Re: Spark streaming app that processes Kafka DStreams produces no output and no error

2017-01-14 Thread shyla deshpande
Hello,

I want to add that,
I don't even see the streaming tab in the application UI on port 4040 when
I run it on the cluster.
The cluster on EC2  has 1 master node and 1 worker node.
The cores used on the worker node is 2 of 2 and memory used is 6GB of 6.3GB.

Can I run a spark streaming job with just 2 cores?
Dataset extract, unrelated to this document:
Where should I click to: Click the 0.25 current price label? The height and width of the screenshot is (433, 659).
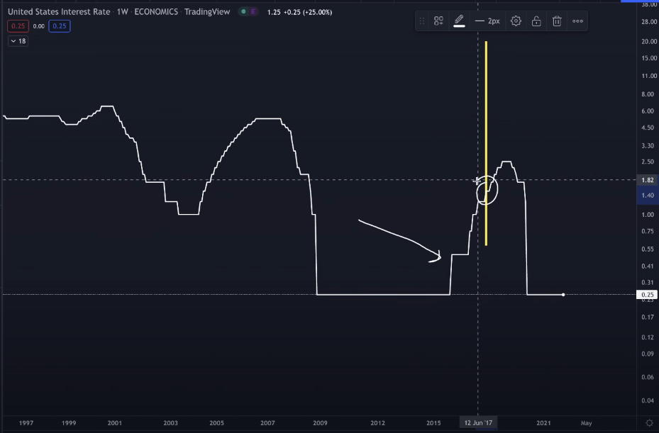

Appreciate your time and help.

Thanks





On Fri, Jan 13, 2017 at 10:46 PM, shyla deshpande 
wrote:

> Hello,
>
> My spark streaming app that reads kafka topics and prints the DStream
> works fine on my laptop, but on AWS cluster it produces no output and no
> errors.
>
> Please help me debug.
>
> I am using Spark 2.0.2 and kafka-0-10
>
> Thanks
>
> The following is the output of the spark streaming app...
>
>
> 17/01/14 06:22:41 WARN NativeCodeLoader: Unable to load native-hadoop library 
> for your platform... using builtin-java classes where applicable
> 17/01/14 06:22:43 WARN Checkpoint: Checkpoint directory check1 does not exist
> Creating new context
> 17/01/14 06:22:45 WARN SparkContext: Use an existing SparkContext, some 
> configuration may not take effect.
> 17/01/14 06:22:45 WARN KafkaUtils: overriding enable.auto.commit to false for 
> executor
> 17/01/14 06:22:45 WARN KafkaUtils: overriding auto.offset.reset to none for 
> executor
> 17/01/14 06:22:45 WARN KafkaUtils: overriding executor group.id to 
> spark-executor-whilDataStream
> 17/01/14 06:22:45 WARN KafkaUtils: overriding receive.buffer.bytes to 65536 
> see KAFKA-3135
>
>
>


Spark streaming app that processes Kafka DStreams produces no output and no error

2017-01-13 Thread shyla deshpande
Hello,

My spark streaming app that reads kafka topics and prints the DStream works
fine on my laptop, but on AWS cluster it produces no output and no errors.

Please help me debug.

I am using Spark 2.0.2 and kafka-0-10

Thanks

The following is the output of the spark streaming app...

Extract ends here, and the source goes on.